== Records for processing ==
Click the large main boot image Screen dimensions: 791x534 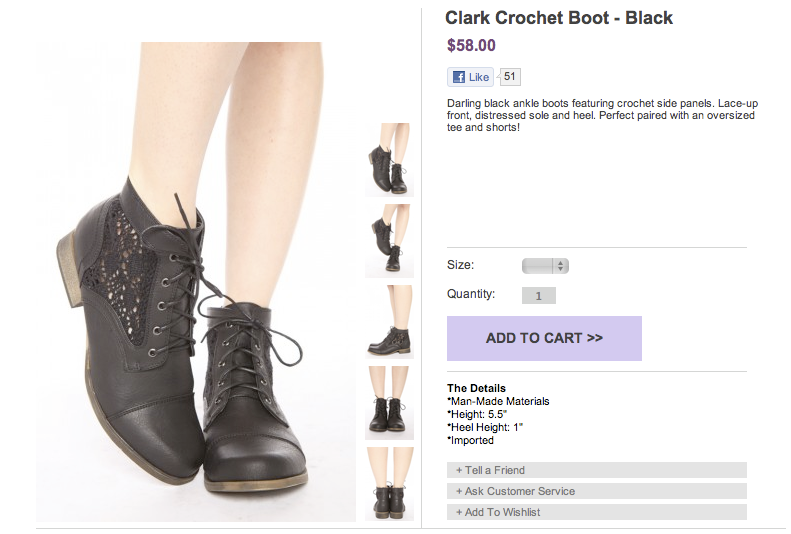coord(196,282)
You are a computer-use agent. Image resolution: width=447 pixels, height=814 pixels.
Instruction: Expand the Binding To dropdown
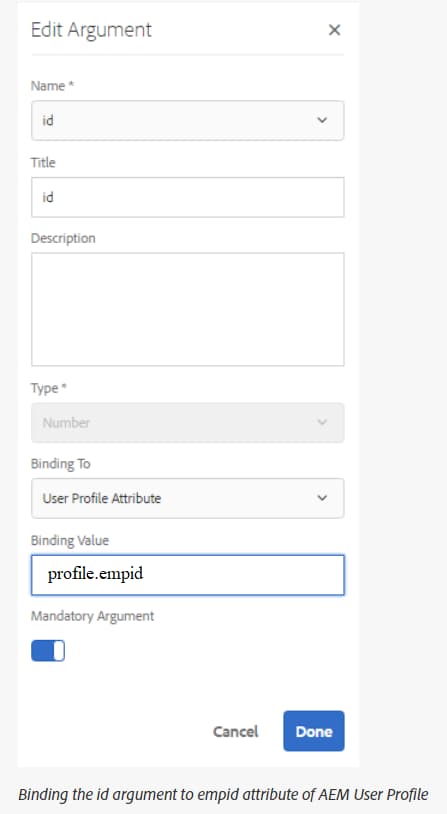[187, 498]
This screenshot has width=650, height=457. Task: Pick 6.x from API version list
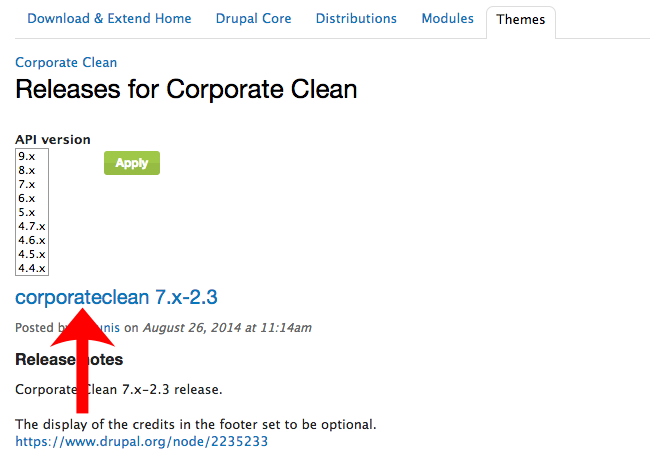(x=27, y=199)
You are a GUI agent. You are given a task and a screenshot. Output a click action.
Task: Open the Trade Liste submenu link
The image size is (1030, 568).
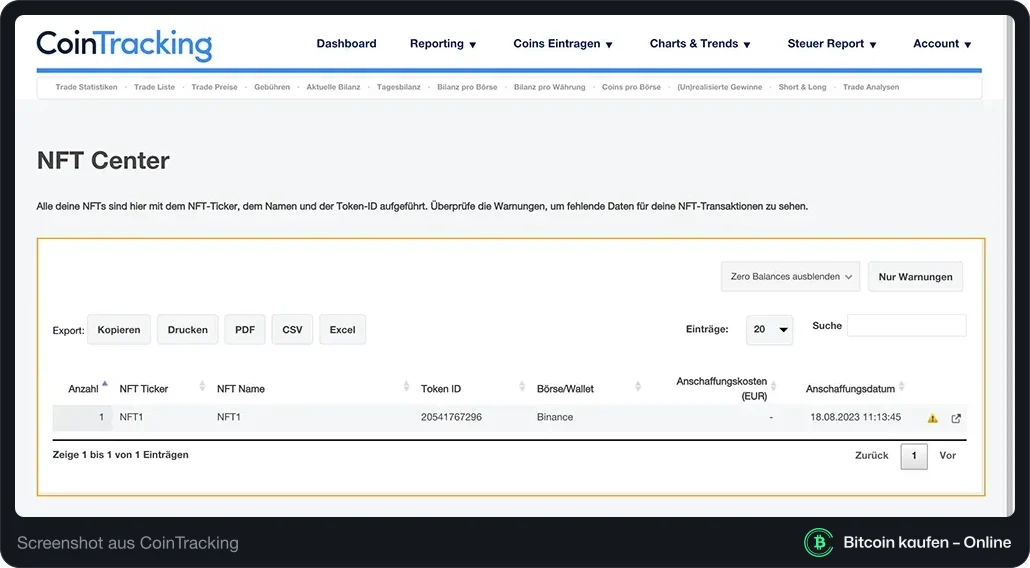tap(154, 87)
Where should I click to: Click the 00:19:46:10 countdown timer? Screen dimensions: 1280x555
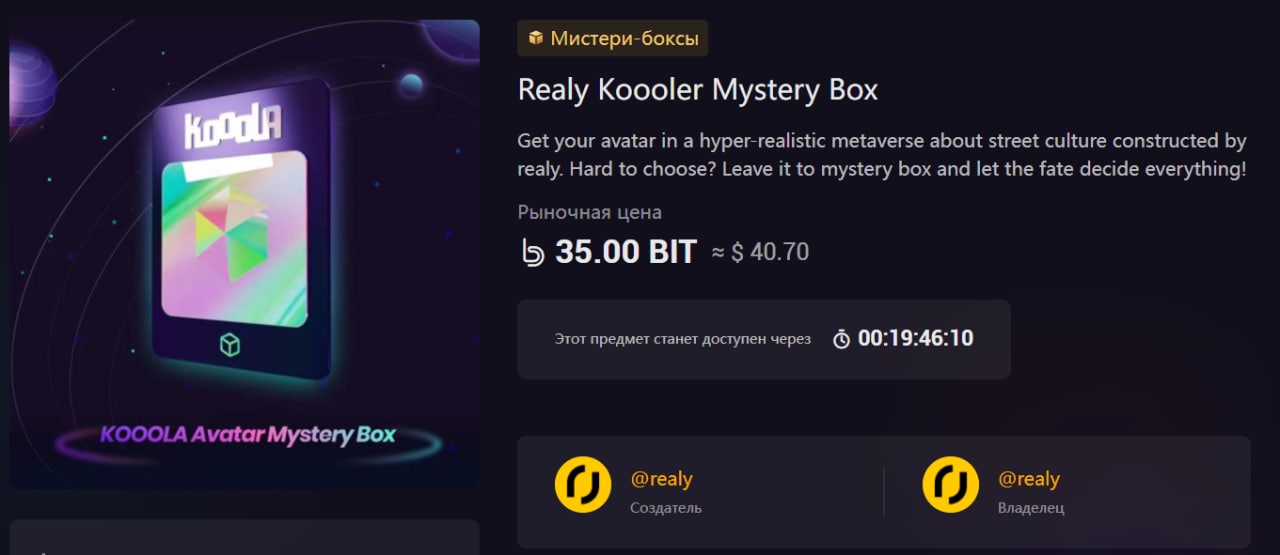tap(915, 339)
===
» **What this task involves**
Leaving out the pictures, please transcribe exactly the lines from the one that holds "The image size is (1030, 568)." through the last line of the entries above, both included.

» **Expected answer**
The image size is (1030, 568).
tap(154, 87)
Where should I click to: Click the 00:19:46:10 countdown timer? Screen dimensions: 1280x555
tap(915, 339)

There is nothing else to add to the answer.